I break that course into 3 parts - beginning (to the second traffic circle), middle (the lollipop section, back to the circle) and end (circle back home). It breaks pretty nicely almost into even thirds (by distance), with the beginning being somewhat hard, the middle being hard, and the end being somewhat easy. I don't often go out to Columbia, so when I do, I try to ride an honest effort (if I am just doing the course). In the first section, we got to the circle in 25:35. Three times over, that would be a 1:16ish ride. The middle was particularly tough on this day, because of the wind. That section took 29:18 so we were just under 55 minutes back at the circle. The way home was quite fast, at just over 21 minutes, and we finished up at just over 1:16. That's a pretty decent ride out there, particularly for Alyssa, who rode around 1:19 last time she raced there.
For me, though, I always get somewhat disheartened when I realize how much time I have to pull to ride what I need to ride. 12-16 minutes, where can I even find that time? I didn't feel like I was going all out, but I also just don't understand how I've ridden as fast as I have there. A time trial bike will certainly help a little, and full-on race effort. I guess that could be 10 minutes. So right now I'd give myself a 1:06. I need at least 2 minutes in the next 6 weeks. Considering how badly I'm going to get smoked in the water and on the run, I really need to make sure there's at least one shining moment come race day. Nevertheless, a ride like that goes a long way. From there it was Orioles time, where the O's won their Opening Day matchup against the Tigers to start the season 4-0 for the first time in a decade and a half.

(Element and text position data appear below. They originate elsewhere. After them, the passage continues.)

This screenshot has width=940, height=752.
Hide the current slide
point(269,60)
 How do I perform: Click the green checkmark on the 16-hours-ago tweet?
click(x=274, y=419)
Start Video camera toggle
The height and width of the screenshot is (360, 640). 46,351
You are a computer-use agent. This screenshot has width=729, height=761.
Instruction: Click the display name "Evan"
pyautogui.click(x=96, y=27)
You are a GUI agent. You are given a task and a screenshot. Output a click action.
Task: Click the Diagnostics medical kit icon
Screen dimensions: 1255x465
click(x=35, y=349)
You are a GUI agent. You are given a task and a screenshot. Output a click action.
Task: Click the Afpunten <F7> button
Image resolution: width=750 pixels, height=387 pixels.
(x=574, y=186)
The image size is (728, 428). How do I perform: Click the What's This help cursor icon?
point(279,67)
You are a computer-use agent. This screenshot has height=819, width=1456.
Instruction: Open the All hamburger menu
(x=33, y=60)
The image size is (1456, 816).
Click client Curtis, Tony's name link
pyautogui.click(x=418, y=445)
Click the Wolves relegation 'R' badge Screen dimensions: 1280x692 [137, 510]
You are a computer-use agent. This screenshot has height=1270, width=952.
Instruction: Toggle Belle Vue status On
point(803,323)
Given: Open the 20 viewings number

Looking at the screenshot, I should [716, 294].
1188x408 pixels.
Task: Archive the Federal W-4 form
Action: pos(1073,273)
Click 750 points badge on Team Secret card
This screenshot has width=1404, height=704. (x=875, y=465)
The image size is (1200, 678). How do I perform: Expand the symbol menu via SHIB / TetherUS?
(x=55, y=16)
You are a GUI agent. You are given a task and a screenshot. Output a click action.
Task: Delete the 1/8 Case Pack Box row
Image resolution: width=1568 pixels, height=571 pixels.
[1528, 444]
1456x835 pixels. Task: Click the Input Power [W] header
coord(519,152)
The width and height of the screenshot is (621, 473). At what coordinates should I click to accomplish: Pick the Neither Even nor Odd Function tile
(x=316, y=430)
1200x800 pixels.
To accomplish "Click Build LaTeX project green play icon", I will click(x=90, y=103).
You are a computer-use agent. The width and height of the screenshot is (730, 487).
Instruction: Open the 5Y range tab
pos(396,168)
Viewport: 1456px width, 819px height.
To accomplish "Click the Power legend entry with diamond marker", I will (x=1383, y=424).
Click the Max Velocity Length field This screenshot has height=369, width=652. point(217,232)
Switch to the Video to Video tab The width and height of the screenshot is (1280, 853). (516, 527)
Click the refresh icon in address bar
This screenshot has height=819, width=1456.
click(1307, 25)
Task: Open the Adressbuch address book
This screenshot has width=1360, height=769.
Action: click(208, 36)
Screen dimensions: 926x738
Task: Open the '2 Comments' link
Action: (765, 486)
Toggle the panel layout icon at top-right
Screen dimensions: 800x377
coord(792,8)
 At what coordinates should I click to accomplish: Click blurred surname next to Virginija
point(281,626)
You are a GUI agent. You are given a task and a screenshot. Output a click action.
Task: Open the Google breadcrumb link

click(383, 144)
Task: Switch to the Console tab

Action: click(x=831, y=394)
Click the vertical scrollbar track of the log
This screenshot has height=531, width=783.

I have been feeling pretty crappy for a while now, some days like I'm completely broken. Too bad I'm not better on a bike, maybe I'd just stop running and swimming.
Here are some of bike riding tips mentioned in today's post:
1) Besides being uncomfortable, and my hatred of being cold, the real reason I don't ride outside in the rain is safety. When faced with choices now I try to think safety first. Rain may be okay for us on our bikes, but with the talking/texting/asians/women/old people, etc, going on in cars, I don't trust them. I'd rather take the day off or ride inside.
2) A Coke and a Snickers can bring you back from the brink.
3) If you plan on riding your TT bike, plan on that day being windy. It's Murphy's Law, just the way it works.
2 comments:
96 miles in 38 deg rain sounds like complete hell. Endure Fatigue.
It was a rough day, the first real bike failure in a few years. My legs were completely shredded. Looking forward to the shorter ride this Saturday - even if it is a hard course!